Aim of the task: Please reproduce every line of the listing below, shifting each coordinate by adding 86 to it. Leave the pictures out.

Excerpted records:
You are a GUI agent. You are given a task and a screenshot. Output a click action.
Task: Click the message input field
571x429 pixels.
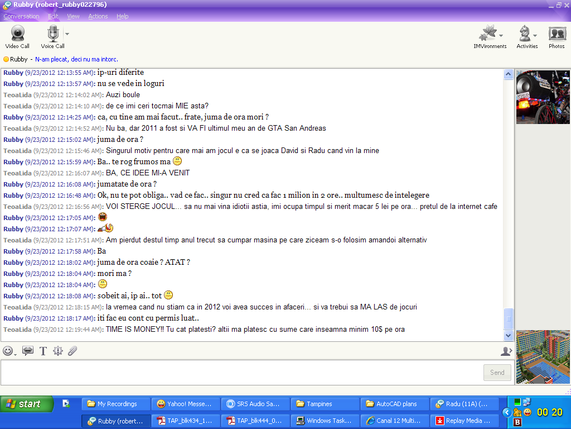click(x=240, y=373)
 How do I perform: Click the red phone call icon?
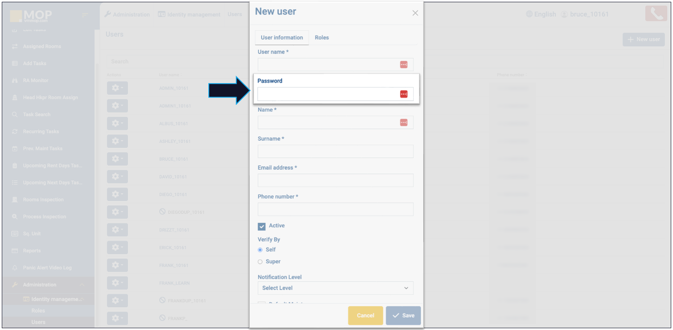(656, 14)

Output for this task:
You are a GUI agent. You are given a task and a screenshot. Output a click action.
Task: Click the message input field
571x429 pixels.
click(x=326, y=459)
 How do I perform: Click the red phone call icon?
(742, 100)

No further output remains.